Hi everyone,
I’m starting to deploy some CRS326 with dot1x and mab authentication and I realized when I connect a dumb switch (with some hosts on it) to one port configured with dot1x/mab auth, only the first host is authenticated so the others hosts don’t get authenticated and they enter the network without the switch asking the RADIUS server.
Is there any plan to add this functionality in the future?
Not sure if this feature was already asked, didn’t find anything about this.
Thanks
I don’t this is even possible. While I never used it myself, from what I know Dot1x uses MAC address to authenticate clients. This means that your MT sees traffic from all clients connected to a port under a MAC of the dumb switch. The moment a single client behind that switch passes authentication process the port is considered authorized.

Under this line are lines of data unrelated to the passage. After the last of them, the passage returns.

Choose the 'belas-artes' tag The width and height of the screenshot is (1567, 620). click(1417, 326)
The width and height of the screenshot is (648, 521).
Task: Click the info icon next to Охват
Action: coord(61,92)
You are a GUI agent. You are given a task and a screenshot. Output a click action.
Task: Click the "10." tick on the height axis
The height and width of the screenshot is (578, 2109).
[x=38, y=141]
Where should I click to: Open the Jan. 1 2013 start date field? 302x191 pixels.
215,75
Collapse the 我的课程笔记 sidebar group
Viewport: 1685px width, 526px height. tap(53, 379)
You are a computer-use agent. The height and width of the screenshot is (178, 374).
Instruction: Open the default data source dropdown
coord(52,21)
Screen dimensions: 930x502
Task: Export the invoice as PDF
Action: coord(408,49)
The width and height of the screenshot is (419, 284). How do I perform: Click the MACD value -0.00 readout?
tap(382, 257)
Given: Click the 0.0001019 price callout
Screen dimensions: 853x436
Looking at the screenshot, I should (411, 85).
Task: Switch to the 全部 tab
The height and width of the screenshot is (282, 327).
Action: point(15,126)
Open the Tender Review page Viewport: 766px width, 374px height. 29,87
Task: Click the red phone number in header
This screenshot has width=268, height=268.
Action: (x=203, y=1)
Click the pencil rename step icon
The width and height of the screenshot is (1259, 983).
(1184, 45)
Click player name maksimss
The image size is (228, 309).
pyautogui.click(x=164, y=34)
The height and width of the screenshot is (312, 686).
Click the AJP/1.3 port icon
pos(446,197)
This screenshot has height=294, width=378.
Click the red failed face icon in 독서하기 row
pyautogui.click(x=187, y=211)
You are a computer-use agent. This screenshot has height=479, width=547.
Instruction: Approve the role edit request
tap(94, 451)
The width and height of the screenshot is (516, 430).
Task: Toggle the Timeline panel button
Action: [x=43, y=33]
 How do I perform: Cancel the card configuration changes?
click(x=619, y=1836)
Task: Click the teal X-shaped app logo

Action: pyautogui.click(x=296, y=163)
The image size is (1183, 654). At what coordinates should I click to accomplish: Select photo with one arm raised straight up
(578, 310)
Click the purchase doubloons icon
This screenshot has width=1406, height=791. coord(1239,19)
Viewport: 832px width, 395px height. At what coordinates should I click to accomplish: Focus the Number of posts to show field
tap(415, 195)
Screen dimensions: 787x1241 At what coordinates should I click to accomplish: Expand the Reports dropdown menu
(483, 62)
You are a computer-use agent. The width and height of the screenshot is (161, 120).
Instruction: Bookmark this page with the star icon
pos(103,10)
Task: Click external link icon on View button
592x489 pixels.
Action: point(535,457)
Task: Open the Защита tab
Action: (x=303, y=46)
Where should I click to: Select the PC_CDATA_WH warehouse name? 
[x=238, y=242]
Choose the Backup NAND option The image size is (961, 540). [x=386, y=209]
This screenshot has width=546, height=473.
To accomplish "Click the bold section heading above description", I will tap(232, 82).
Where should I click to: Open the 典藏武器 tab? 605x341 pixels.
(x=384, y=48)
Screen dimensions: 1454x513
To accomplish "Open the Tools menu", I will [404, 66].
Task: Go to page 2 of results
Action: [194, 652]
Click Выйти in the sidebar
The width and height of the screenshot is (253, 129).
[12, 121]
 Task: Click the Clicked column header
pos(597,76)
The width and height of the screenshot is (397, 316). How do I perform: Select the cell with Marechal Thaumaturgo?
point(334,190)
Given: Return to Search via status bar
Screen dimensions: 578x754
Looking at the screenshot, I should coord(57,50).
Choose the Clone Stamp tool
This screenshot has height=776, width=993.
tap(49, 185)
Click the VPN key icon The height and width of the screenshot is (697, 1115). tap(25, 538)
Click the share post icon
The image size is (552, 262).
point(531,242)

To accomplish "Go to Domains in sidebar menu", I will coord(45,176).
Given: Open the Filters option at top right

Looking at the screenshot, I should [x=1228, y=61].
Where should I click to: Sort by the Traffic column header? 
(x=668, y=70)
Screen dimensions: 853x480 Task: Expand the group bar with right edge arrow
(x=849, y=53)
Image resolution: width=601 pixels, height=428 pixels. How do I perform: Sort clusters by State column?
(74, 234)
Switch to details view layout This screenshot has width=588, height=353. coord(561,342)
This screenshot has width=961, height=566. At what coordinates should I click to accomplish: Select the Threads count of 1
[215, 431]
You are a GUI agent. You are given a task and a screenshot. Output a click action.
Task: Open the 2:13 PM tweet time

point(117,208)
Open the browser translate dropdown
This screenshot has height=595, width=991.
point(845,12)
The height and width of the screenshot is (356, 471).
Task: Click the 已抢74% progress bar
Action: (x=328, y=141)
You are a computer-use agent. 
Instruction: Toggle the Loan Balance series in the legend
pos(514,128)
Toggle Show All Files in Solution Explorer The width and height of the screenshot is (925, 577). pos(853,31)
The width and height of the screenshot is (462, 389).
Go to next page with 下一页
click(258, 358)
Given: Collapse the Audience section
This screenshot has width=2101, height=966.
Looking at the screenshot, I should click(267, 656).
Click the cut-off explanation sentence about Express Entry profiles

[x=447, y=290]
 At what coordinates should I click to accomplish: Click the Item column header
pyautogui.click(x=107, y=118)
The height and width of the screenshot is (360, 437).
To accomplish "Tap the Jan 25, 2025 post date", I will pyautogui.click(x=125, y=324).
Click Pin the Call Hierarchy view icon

Are you sure the MT only gets the dumb switch MAC address instead of real devices MAC addresses (do dumb switches even have MAC addresses at all ?) ?
Thinking about IP phones which somehow incorporate a 3 ports switch (one for the LAN, one the phone and one for PC or anything else), I thought you would get proper MAC addresses provided the IP phone was properly configured.
I already asked this feature in list here.
You wrong. It is possible and many smart and managed switches have this possibility. Dumb switch hasn’t MAC.
On Mikrotik you mean ? 
This function exist already very long time on eg. Cisco Catalyst , on a certain port you punch in authentication host-mode multi-auth
Sure there are restrictions, but I have it deployed on a project.